Promising full range sound in a ‘compact, sculptural enclosure’, the Saturn-esque Onyx boasts a 60 watt, four-channel system that can connect to your device via a veritable kitchen sink of wireless protocols, including NFC, Bluetooth with aptX and AAC codecs, and WiFi over both Airplay and DLNA. A 3.5mm Aux input is also available for hard-wired connection.
The speaker’s four-pack of active drivers includes dual three-inch woofers, and a pair of ¾-inch tweets, supplemented by two more passive aluminum radiators to beef up the bass. The system runs through Harman Kardon’s proprietary DSP, and has an impressive frequency range of 55Hz-20kHz. The rechargeable battery has an estimated 6 hours maximum run-time, which is about what we expected given the speaker’s taxing power requirements. Other features include a USB port for charging a tablet or smartphone, a remote app to access all media on your wireless network, and a stainless steel handle for toting the circular speaker around.

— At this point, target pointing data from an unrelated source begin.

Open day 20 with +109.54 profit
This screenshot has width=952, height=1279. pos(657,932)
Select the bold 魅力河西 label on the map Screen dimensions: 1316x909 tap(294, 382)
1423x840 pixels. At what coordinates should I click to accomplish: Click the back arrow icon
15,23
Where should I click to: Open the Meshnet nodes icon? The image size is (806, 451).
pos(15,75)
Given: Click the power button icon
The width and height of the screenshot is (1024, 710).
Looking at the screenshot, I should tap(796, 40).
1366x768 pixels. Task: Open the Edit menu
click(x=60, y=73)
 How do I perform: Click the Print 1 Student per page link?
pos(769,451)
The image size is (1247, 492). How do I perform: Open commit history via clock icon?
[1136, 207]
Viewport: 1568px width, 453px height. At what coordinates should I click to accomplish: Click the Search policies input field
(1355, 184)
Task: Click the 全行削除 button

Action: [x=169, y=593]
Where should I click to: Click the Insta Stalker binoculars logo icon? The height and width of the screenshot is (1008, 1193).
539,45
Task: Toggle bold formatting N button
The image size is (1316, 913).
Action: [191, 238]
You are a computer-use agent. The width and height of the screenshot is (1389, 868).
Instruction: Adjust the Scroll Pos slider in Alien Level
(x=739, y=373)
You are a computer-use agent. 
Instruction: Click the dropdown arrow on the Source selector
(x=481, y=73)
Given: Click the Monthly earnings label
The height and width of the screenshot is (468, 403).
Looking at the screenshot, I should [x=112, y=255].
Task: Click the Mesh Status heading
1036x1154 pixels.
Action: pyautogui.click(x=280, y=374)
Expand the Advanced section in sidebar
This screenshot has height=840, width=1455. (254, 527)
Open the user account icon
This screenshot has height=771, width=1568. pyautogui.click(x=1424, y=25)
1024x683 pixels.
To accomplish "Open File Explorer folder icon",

The Esquire is a slim little block carved from aluminum and cloaked in leather. Tailored for the executive on the go, the speaker offers a smaller footprint than the Onyx for increased portability, and also promises high-quality teleconferencing thanks to its on-board microphones equipped with Soundclear noise-cancellation, and ‘smart orientation detection’.
The Esquire’s low profile dual-driver system is apparently potent enough to necessitate a bass port at the back of the device, suggesting some decent low frequency response for its size. Battery run-time is estimated at around 10 hours per charge, and the package also includes a three port USB power adaptor, allowing users with both a smartphone and tablet in tow to pack only one cable for the entire system.
The Harman Kardon name doesn’t come cheap, and we’re definitely curious to find out if these speakers perform as brilliantly as their price point would suggest. HK hasn’t revealed a release date for the speakers yet, but we’ll keep you posted as soon as we know more.